Instruction: Return each line of the records below that contains the string "label". Case counts.

Target position records

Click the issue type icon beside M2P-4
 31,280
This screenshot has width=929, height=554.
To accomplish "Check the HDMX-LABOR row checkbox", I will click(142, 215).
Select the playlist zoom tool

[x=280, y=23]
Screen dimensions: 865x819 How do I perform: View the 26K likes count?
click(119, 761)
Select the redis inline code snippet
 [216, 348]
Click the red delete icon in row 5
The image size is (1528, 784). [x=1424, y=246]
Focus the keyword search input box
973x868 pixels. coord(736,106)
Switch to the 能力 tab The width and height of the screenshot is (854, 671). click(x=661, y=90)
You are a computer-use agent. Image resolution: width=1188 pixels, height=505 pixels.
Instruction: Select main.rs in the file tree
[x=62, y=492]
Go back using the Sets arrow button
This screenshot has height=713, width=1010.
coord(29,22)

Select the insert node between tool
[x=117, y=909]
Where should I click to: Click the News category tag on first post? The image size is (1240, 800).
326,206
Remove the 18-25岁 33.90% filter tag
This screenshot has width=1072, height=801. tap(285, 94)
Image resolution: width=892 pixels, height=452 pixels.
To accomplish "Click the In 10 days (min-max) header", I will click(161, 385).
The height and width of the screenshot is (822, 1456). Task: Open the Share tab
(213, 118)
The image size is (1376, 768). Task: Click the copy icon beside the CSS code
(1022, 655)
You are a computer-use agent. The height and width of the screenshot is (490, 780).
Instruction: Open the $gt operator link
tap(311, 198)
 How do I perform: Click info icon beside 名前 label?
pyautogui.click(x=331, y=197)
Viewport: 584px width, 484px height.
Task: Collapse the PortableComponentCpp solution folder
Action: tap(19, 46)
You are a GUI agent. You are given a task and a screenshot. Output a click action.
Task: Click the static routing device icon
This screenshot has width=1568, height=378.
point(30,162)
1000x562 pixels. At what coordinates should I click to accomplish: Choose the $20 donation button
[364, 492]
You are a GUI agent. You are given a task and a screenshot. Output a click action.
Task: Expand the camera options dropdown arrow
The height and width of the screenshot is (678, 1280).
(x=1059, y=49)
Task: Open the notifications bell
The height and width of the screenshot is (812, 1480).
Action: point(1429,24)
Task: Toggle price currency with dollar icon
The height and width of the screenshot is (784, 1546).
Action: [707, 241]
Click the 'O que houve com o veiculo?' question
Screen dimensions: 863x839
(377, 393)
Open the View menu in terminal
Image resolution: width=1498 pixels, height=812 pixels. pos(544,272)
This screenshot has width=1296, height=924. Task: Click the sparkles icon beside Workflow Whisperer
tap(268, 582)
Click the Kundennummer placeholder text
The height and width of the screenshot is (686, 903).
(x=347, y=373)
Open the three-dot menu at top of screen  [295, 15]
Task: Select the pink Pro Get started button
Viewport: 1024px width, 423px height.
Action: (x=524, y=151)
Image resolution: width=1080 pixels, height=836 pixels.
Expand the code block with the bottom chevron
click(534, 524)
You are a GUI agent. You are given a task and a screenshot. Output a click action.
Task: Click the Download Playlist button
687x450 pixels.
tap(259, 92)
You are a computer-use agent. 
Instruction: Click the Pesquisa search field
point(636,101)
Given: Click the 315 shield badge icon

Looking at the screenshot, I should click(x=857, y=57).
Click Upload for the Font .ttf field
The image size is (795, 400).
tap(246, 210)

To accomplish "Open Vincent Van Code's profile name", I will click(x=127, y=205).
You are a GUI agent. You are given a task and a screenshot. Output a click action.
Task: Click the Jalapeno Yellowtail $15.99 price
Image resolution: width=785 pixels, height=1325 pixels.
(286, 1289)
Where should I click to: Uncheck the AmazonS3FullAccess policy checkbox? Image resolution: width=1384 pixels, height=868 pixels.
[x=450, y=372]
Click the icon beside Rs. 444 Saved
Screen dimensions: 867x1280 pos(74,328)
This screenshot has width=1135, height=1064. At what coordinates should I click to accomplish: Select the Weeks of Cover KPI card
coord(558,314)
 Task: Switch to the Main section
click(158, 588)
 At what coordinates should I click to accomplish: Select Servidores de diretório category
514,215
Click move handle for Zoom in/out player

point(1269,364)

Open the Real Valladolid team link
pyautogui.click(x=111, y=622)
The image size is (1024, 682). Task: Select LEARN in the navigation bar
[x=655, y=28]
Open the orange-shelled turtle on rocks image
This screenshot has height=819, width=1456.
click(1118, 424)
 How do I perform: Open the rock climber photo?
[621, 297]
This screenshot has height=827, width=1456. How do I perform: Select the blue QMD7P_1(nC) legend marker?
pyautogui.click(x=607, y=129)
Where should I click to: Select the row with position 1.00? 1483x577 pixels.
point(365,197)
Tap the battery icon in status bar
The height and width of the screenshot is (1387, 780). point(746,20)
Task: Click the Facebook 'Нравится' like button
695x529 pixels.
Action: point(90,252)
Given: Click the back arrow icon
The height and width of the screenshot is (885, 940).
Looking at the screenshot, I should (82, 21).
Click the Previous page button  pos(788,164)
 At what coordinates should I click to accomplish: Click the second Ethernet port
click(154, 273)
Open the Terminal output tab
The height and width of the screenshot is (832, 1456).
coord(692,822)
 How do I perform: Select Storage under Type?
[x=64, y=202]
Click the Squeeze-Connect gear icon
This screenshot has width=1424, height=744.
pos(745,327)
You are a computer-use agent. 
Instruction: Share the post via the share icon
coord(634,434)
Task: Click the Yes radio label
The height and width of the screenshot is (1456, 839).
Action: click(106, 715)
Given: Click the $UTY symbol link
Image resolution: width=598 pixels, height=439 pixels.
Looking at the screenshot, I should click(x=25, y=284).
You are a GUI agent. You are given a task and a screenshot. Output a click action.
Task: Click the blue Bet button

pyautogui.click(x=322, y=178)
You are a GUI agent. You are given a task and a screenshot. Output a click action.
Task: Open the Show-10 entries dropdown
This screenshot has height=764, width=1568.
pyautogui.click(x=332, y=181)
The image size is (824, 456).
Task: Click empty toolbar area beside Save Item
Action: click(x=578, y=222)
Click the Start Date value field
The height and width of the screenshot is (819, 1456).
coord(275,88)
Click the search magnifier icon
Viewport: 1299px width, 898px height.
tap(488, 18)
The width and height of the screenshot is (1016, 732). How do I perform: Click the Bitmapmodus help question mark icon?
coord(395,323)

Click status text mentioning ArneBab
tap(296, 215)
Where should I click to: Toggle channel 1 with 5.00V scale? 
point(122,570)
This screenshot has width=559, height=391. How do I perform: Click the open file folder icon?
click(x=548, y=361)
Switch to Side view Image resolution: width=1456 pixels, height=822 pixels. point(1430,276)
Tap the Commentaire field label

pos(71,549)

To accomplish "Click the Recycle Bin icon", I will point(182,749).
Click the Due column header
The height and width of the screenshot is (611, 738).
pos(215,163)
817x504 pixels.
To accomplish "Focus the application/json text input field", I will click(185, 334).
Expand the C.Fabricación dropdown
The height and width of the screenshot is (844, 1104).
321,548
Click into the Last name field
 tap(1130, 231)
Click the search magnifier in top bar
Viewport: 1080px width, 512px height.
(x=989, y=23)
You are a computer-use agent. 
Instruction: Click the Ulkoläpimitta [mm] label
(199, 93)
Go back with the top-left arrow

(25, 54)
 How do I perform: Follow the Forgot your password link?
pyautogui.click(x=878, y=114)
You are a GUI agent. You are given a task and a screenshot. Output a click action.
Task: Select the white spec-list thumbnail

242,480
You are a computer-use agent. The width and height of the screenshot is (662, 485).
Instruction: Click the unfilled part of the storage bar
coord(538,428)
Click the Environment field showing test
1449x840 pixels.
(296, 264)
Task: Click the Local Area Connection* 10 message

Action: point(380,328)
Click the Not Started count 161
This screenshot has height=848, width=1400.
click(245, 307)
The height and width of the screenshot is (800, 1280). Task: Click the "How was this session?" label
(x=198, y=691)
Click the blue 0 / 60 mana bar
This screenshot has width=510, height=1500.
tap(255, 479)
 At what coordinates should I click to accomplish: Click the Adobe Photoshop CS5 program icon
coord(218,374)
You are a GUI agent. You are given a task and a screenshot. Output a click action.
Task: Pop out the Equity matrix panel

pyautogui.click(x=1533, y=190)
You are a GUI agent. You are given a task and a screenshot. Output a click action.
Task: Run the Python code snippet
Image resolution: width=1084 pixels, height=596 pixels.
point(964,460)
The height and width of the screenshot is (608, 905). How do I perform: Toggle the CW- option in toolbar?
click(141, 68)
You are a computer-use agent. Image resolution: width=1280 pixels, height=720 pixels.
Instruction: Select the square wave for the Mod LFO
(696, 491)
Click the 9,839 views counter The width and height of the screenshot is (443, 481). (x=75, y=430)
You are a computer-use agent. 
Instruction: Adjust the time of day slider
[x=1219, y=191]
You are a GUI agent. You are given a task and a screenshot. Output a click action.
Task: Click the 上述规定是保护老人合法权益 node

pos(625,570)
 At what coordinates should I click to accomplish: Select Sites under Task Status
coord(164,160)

Correct result:
 How do I perform: Click info icon beside 名前 label?
Task: Click the Yes radio label
Tap the Commentaire field label
Instruction: Click the Ulkoläpimitta [mm] label
The height and width of the screenshot is (800, 1280). Task: Click the "How was this session?" label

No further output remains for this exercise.